Wednesday, July 19, 2006

Gawker and Yahoo will syndicate no more...



This is old news - I saved it as a draft until I had time to get to it. Gawker and Yahoo are ending their syndication deal: "We're letting our content partnership with Yahoo lapse. The bald truth is that the deal, which we announced in November, garnered way more attention than we expected, but less traffic. "

For those of us who are very interested in how syndication works online, this is significant. To me, the underlying syndication model has always been:

a) I provide you really interesting content,
b) you provide me space on your site and access to your users' eyeballs
c) my great content keeps your users happy and brings you more users,
d) the eyeballs you're giving me access to allow me to sell embedded advertising, increase my brand, or do what ever else I'm trying to do with my content. And money balances it all out (if access to your traffic is more than my content warrants, I pay you... and if my hot content is more valuable than your real estate, you pay me.)

This model will work well for video, and audio too. After all, audio and video has been syndicated successfully offline forever. But I think that text is more a medium to be bought and sold with links than with syndication. Not because it can't be syndicated (look at the AP!), but because the return just isn't good enough for either party. This deal gone dead is more evidence to support that assertion.

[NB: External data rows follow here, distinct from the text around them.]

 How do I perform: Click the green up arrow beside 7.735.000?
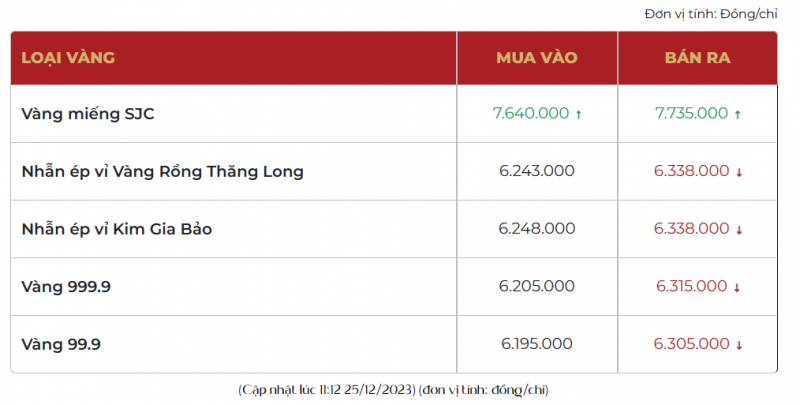click(x=738, y=114)
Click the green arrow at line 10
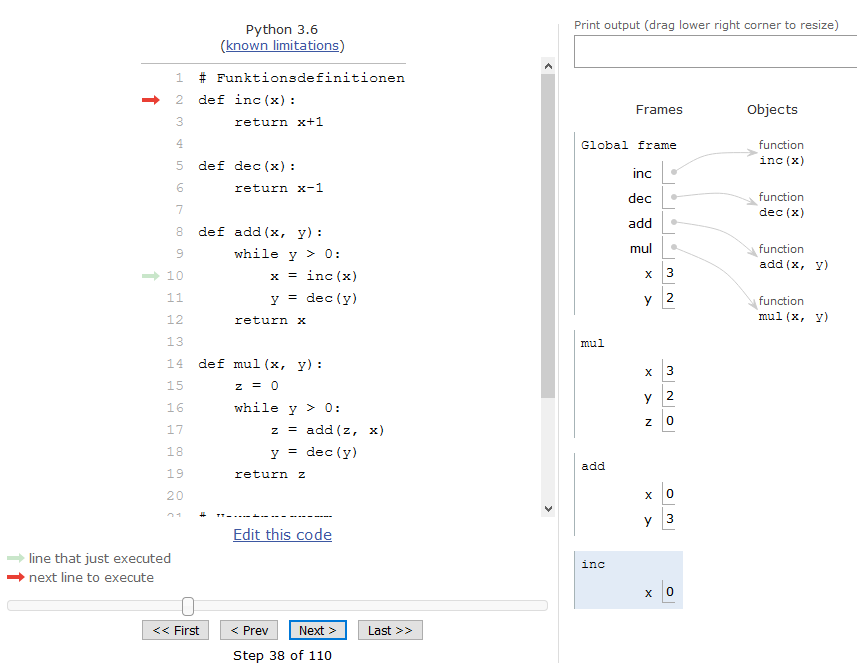The width and height of the screenshot is (857, 663). [x=150, y=276]
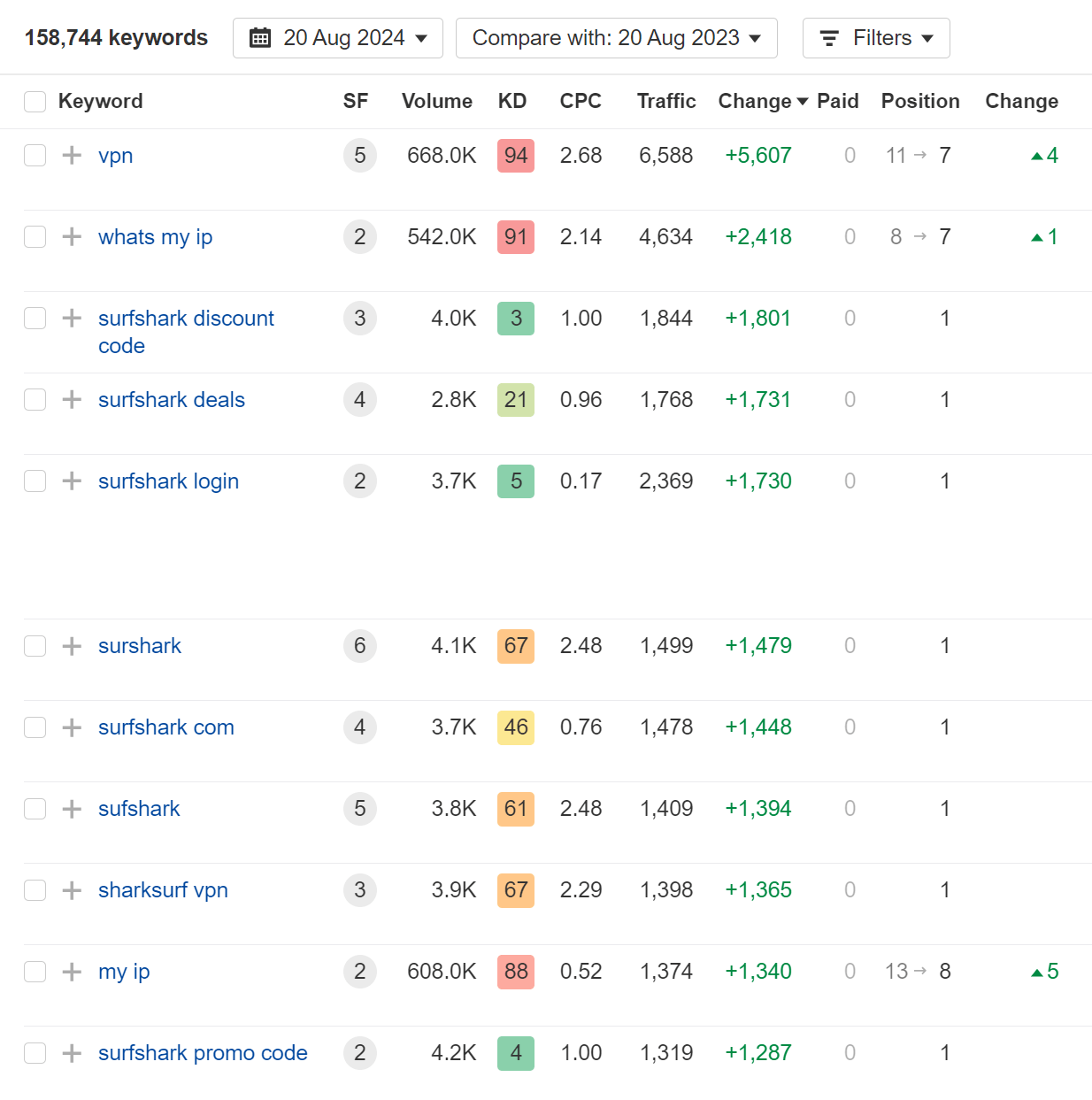This screenshot has height=1100, width=1092.
Task: Click the funnel icon on the Filters button
Action: click(828, 38)
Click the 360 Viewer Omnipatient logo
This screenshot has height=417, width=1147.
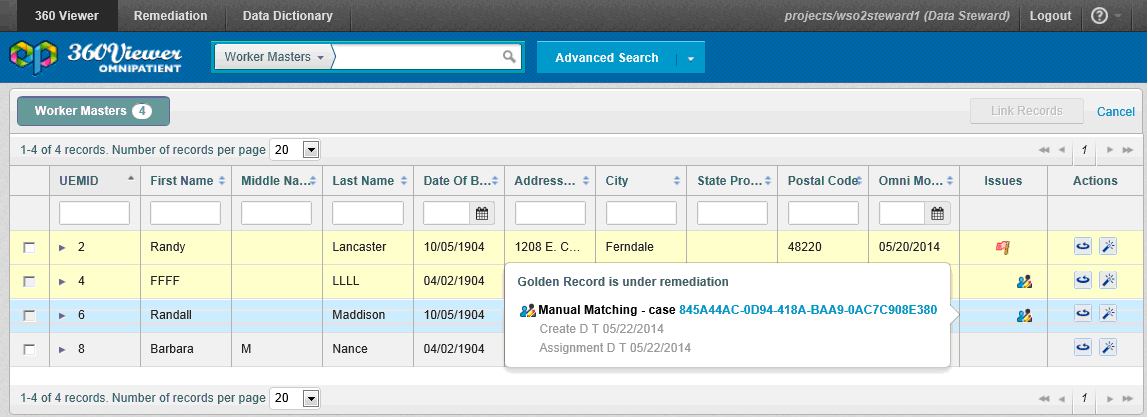pyautogui.click(x=96, y=58)
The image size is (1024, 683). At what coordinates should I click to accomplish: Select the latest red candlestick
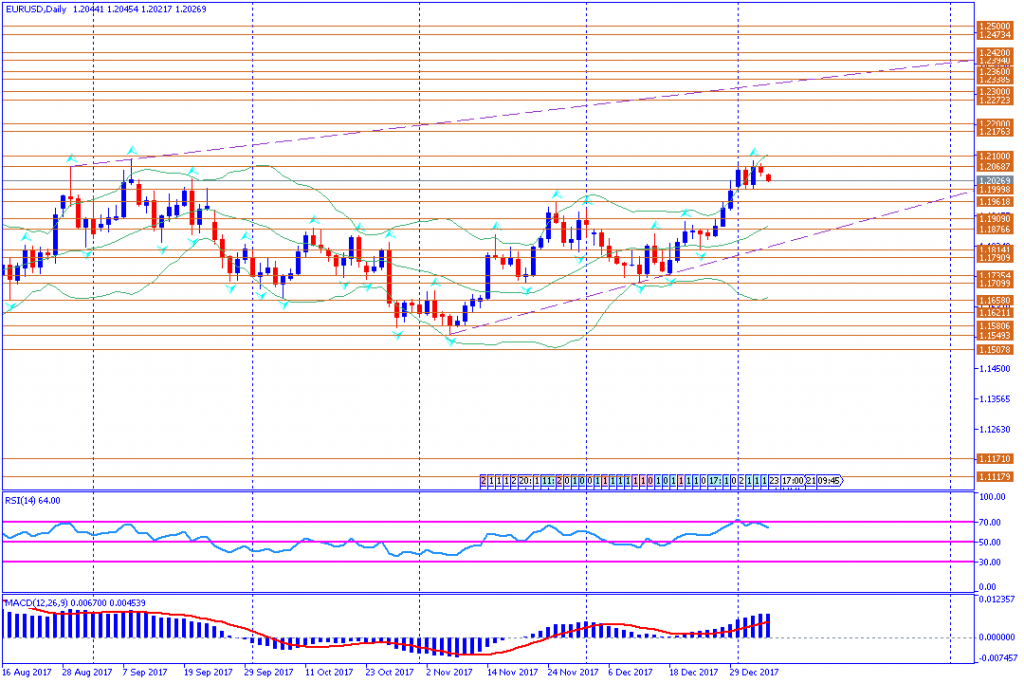pyautogui.click(x=768, y=178)
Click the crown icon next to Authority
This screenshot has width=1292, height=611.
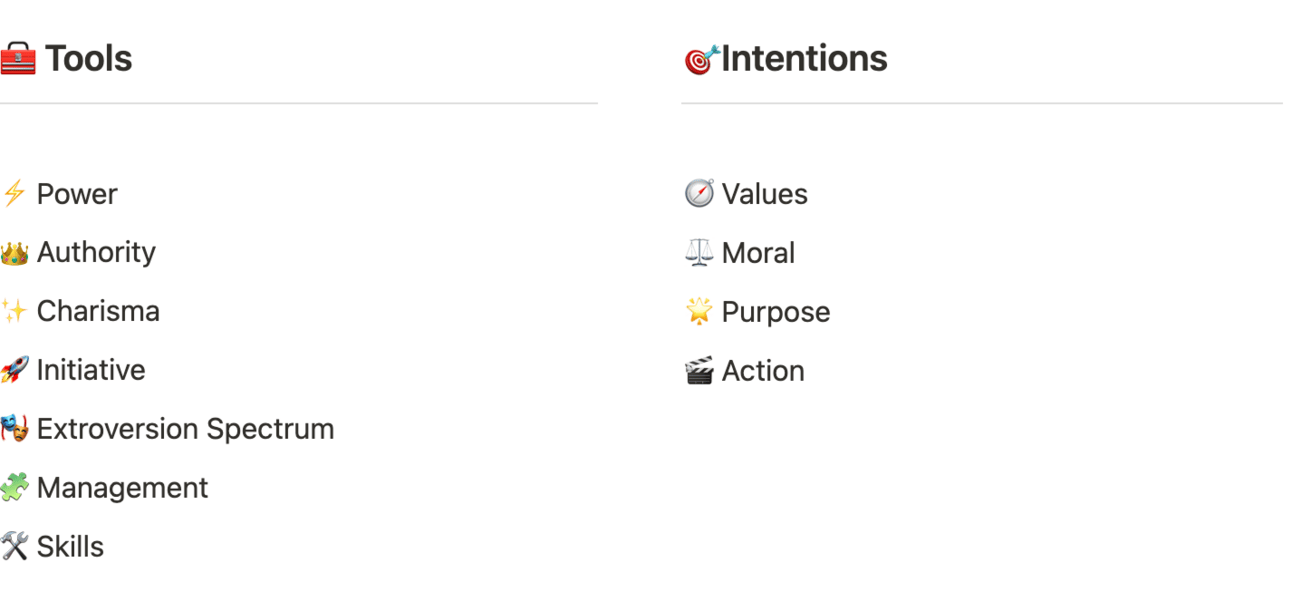pyautogui.click(x=14, y=252)
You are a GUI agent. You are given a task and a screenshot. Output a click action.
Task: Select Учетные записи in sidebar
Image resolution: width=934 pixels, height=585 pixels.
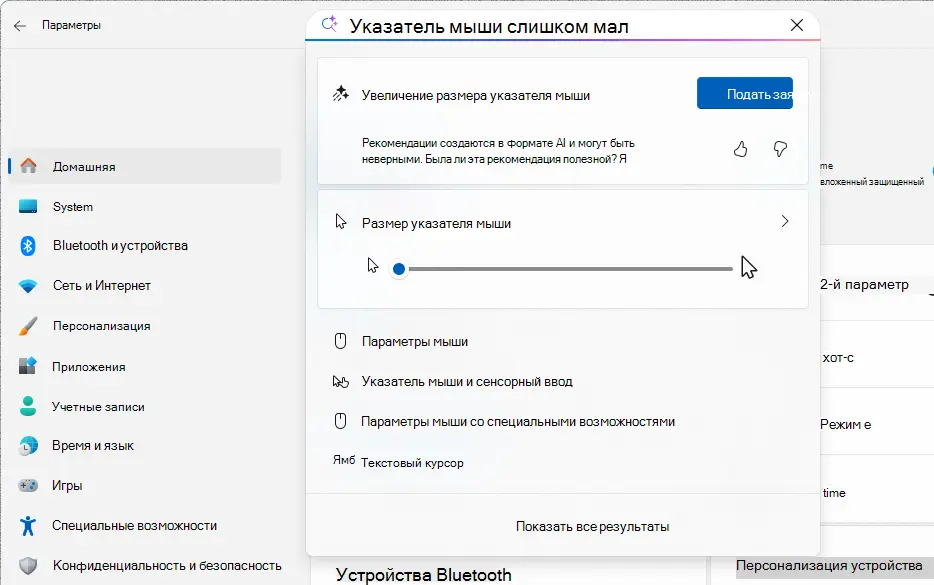[x=98, y=407]
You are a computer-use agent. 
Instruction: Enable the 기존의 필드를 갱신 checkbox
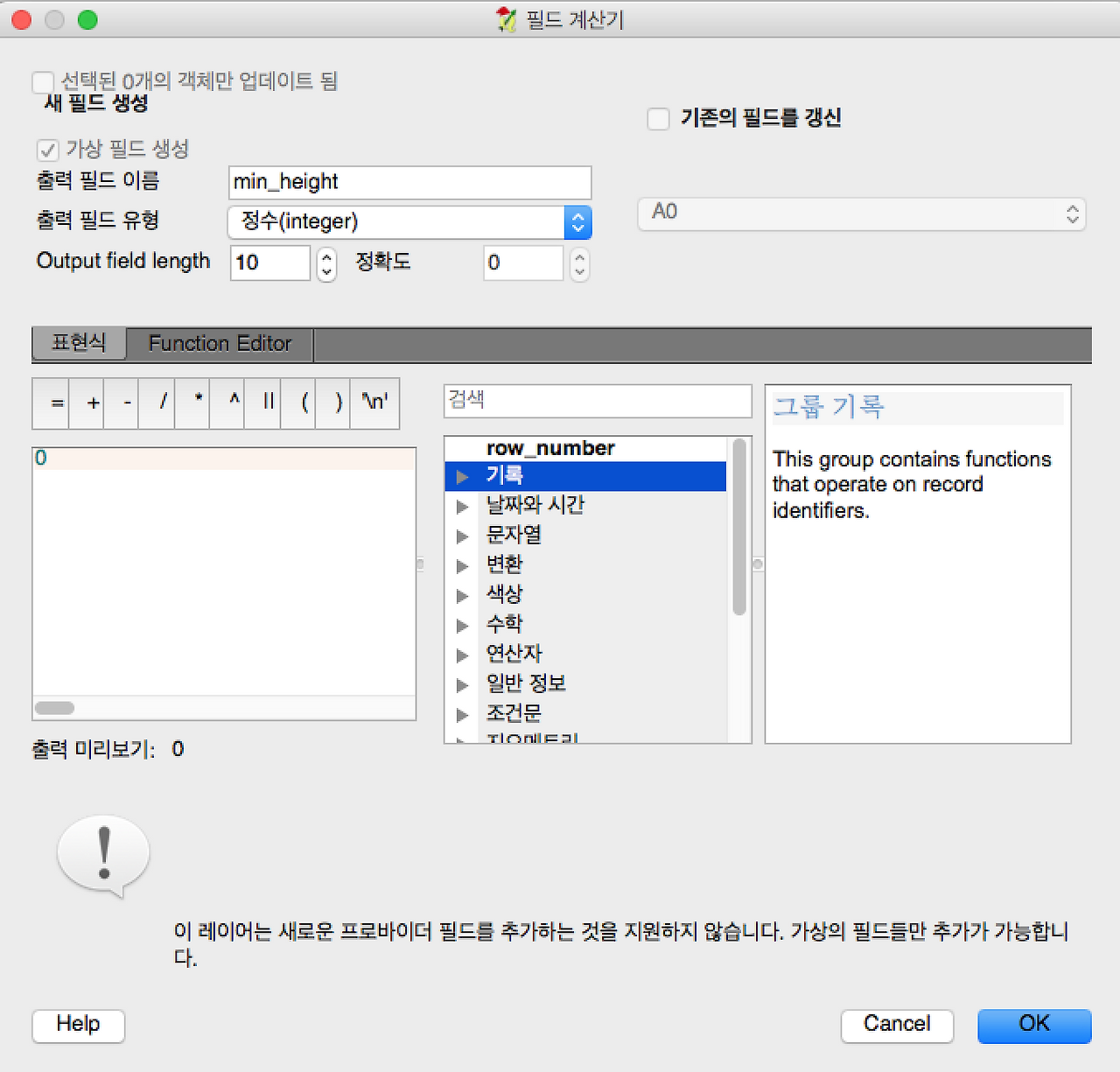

It's also further evidence of a real problem for the big boys like Yahoo! and MSN! (I think MSN is planning on adding a ! this fall, as part of MS's Zune strategy). The internet is getting narrower and nichier, and they're as b r o a d as they can be. MSN can't have a Rocketboom style news show even though it would fit in great with their style because as soon as they put a face up there, no matter what the face looks like, it's narrowing their brand and alienating their customers. This puts these big branded bohemoths at a disadvantage when competing with a company like Amazon or Google, aggregators that are focused on facilitating the niche.